The special, exact, cases are not what this module is about, however it is helpful to consider one or two examples.
Example 1#
Consider the function \(y(t) = t^2\).
We can plot an estimate of the graph of \(y'(t)\) quite easily in this case:
In fact we may use the definition of \(y'(t)\) to evaluate this function at any point:
\[ y'(t) = \lim_{\mathrm{d}t \to 0} \frac{y(t + \mathrm{d}t) - y(t)}{\mathrm{d}t}. \]When \(y(t) = t^2\) we know that
\[\begin{split} \begin{aligned} \frac{y(t + \mathrm{d}t) - y(t)}{\mathrm{d}t} & = \frac{(t + \mathrm{d}t)^2 - t^2}{\mathrm{d}t} \\ & = \frac{t^2 + 2 \times t \times \mathrm{d}t + ( \mathrm{d}t )^2 - t^2}{\mathrm{d}t} \\ & = 2 t + \mathrm{d}t. \end{aligned} \end{split}\]Taking the limit \(\mathrm{d}t \to 0\), we see that \(y'(t) = 2t\).
Example 2#
Similarly, when \(y(t) = t^3\) we have
\[\begin{split} \begin{aligned} \frac{y(t + \mathrm{d}t) - y(t)}{\mathrm{d}t} & = \frac{(t + \mathrm{d}t)^3 - t^3}{\mathrm{d}t} \\ & = \frac{t^3 + 3 \times t^2 \times \mathrm{d}t + 3 \times t \times (\mathrm{d}t)^2 + (\mathrm{d}t)^2 - t^3}{\mathrm{d}t} \\ & = 3 \times t^2 + 3 \times t \times \mathrm{d}t + (\mathrm{d}t)^2. \end{aligned} \end{split}\]Now taking the limit as \(\mathrm{d}t \to 0\) we see that, in this case \(y'(t) = 3t^2\).
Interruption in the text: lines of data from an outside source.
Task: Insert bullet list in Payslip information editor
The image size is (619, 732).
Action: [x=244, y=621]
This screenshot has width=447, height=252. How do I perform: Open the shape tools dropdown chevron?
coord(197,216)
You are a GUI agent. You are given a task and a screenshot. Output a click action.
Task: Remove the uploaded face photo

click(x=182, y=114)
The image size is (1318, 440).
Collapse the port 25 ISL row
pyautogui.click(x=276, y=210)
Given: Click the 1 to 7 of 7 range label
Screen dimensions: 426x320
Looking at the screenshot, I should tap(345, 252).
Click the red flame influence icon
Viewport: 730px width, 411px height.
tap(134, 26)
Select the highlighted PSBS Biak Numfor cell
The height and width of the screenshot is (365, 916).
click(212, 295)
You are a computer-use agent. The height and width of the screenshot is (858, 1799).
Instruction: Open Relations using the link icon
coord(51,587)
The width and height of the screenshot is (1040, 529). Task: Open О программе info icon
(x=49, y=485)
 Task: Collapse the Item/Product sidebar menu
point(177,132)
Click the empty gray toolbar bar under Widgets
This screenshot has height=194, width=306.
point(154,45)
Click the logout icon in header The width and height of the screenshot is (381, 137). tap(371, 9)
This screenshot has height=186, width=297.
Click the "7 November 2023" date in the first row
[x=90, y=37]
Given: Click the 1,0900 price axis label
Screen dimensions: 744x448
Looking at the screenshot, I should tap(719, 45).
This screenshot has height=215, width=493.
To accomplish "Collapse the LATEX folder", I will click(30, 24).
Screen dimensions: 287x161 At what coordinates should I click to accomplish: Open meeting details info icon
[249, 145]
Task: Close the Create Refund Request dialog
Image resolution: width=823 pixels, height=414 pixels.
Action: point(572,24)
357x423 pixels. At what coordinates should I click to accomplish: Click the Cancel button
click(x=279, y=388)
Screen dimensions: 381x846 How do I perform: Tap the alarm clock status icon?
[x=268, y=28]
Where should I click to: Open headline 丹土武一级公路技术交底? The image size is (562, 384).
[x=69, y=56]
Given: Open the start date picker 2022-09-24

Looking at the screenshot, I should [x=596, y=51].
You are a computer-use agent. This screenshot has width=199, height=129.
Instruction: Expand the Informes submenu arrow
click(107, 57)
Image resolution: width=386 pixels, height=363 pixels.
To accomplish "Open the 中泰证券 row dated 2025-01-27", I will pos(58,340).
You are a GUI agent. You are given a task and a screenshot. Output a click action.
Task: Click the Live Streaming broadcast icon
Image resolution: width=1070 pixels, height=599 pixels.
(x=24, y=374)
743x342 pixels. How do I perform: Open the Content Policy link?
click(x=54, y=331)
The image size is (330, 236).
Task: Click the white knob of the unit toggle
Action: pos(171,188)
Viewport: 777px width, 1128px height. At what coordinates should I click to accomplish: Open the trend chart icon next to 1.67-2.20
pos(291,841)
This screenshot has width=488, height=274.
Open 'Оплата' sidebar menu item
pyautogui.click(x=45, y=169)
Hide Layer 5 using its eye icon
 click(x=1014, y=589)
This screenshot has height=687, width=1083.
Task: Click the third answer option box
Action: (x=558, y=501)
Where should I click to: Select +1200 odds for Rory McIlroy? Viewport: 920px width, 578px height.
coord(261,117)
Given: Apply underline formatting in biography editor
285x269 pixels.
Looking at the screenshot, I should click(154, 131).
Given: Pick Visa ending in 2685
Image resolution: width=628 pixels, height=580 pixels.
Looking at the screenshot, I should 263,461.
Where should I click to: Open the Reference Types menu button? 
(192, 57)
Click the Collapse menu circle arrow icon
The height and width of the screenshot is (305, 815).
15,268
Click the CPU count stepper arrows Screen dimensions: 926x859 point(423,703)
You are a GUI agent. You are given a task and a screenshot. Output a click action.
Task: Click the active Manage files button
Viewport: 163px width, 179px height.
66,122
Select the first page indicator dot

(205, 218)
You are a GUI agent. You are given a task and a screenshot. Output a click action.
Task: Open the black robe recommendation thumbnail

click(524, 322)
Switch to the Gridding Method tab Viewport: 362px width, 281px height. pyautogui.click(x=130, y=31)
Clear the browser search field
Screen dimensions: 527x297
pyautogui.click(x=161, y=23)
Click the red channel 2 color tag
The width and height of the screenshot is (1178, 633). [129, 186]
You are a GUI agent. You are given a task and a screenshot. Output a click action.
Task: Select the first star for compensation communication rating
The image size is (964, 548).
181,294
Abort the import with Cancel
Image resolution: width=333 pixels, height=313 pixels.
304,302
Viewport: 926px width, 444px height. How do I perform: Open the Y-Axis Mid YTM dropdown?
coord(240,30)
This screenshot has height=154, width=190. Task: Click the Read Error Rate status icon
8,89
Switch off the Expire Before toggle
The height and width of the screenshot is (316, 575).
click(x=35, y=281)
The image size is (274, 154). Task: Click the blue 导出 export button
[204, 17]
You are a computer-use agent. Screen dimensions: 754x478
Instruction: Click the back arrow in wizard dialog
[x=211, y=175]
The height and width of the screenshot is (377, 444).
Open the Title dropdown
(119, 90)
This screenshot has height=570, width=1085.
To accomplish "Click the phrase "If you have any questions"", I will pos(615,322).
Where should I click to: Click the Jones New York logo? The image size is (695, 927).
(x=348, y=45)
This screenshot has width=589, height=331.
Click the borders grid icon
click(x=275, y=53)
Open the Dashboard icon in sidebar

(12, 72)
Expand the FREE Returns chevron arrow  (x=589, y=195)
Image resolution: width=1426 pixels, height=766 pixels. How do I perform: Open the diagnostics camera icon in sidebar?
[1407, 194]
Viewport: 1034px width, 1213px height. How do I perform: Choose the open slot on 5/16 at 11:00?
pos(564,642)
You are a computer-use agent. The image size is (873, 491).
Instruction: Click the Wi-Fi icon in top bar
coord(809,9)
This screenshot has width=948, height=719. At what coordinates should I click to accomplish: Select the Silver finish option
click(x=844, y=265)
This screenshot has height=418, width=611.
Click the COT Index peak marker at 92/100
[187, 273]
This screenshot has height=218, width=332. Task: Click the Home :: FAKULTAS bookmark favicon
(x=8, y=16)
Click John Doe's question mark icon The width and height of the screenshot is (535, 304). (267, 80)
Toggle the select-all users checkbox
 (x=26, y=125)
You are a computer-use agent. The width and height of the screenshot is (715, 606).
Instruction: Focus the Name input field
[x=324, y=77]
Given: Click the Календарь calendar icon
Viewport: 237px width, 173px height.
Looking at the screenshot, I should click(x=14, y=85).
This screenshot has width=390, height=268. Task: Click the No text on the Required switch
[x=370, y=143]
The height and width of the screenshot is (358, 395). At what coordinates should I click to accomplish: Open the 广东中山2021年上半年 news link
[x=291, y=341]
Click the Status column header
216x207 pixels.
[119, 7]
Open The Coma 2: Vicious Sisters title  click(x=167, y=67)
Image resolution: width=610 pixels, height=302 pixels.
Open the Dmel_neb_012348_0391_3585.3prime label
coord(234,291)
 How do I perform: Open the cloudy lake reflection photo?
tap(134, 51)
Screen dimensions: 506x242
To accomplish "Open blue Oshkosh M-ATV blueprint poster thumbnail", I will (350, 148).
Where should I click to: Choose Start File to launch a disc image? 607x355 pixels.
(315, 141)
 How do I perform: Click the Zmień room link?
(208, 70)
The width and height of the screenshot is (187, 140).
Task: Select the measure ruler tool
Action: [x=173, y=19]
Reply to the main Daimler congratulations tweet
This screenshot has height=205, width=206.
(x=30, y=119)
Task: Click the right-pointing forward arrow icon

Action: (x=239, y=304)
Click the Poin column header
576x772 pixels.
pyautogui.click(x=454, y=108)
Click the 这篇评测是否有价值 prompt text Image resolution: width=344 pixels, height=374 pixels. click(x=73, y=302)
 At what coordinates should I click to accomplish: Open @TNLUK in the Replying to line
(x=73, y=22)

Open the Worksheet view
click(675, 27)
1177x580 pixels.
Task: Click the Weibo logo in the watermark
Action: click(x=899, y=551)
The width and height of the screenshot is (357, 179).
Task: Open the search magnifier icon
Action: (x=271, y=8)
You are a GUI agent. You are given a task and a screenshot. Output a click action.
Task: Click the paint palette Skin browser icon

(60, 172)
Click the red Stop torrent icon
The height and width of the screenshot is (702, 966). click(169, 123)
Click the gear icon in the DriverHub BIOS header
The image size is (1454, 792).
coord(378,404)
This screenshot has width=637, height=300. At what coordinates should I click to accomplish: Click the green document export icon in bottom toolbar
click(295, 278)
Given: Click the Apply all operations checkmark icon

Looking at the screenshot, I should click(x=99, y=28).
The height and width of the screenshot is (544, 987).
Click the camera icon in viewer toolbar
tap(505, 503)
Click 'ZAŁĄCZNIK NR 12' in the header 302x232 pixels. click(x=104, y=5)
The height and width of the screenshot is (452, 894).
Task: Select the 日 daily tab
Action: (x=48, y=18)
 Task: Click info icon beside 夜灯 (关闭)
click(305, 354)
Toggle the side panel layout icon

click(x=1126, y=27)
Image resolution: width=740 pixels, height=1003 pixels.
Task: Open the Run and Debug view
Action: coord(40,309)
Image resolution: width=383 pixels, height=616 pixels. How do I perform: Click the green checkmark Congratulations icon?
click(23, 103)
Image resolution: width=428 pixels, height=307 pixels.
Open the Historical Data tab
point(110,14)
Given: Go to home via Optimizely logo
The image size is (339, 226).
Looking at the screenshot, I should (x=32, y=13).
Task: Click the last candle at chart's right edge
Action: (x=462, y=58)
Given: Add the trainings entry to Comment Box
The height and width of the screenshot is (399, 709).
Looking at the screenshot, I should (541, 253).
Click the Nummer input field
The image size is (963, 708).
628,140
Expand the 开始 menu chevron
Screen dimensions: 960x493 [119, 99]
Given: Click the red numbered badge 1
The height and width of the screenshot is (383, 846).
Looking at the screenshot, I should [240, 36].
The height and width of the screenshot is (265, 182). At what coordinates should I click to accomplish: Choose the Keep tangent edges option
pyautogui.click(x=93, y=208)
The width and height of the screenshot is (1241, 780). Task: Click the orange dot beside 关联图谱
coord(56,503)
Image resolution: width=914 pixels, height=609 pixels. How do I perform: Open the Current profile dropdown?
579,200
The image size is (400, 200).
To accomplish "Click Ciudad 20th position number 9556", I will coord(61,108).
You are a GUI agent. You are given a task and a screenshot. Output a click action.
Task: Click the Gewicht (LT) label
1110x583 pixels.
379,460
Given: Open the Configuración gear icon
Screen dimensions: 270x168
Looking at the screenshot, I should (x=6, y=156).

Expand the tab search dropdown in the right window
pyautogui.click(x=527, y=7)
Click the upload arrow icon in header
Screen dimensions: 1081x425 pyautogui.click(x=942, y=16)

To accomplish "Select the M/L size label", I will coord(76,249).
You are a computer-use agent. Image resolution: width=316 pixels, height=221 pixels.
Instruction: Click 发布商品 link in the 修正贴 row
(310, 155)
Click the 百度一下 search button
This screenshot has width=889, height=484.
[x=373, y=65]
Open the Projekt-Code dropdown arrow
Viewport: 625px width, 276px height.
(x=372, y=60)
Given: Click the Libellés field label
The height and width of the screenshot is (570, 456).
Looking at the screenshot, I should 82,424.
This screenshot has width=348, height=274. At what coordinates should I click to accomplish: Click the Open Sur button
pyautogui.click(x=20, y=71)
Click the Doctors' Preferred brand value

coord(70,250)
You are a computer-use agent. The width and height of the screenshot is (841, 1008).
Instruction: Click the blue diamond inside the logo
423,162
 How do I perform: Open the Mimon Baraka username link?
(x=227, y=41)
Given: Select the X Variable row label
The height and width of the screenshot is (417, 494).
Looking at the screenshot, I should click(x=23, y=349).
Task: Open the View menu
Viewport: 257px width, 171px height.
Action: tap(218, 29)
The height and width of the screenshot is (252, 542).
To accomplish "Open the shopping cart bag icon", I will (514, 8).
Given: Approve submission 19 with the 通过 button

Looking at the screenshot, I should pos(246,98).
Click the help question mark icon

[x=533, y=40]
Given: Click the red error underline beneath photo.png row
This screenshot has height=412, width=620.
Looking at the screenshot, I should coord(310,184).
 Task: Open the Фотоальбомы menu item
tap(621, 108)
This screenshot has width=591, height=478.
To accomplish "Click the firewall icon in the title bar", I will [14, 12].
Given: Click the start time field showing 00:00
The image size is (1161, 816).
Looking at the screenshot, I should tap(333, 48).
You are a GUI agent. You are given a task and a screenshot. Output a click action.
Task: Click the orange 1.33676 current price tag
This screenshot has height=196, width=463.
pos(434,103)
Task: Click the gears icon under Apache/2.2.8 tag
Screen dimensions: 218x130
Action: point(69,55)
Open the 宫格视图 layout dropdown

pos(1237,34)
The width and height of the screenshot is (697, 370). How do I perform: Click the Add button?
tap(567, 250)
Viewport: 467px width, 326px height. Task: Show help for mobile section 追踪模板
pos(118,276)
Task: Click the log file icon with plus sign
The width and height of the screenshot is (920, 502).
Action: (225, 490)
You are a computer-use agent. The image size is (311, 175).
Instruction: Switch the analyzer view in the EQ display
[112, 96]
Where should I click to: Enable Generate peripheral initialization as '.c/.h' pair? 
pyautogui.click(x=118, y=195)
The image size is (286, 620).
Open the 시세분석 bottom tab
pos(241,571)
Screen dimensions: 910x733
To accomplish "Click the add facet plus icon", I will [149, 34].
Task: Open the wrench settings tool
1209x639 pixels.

In general, we may show that when \(y(t) = t^m\), then \(y'(t) = m t^{m-1}\).
Example 3#
By working backwards from a known expression for \(y(t)\) and \(y'(t)\) we can make up our own differential equation that has \(y(t)\) as a known solution.
e.g., when \(y(t) = t^3\):
\[ y'(t) = 3 t^2 = 3y(t) / t. \]Hence we know the solution to the following equation:
\[ y'(t) = 3 y(t) / t \quad \text{ subject to } \quad y(1) = 1. \]If we solve this for values of \(t\) between \(1.0\) and \(2.0\), say, then we know that exact answer when \(t = 2.0\) is \(y(2) = 8\).
Errors in Euler’s method#
We can solve this problem using Euler’s method and then look at the errors when \(t = 2.0\).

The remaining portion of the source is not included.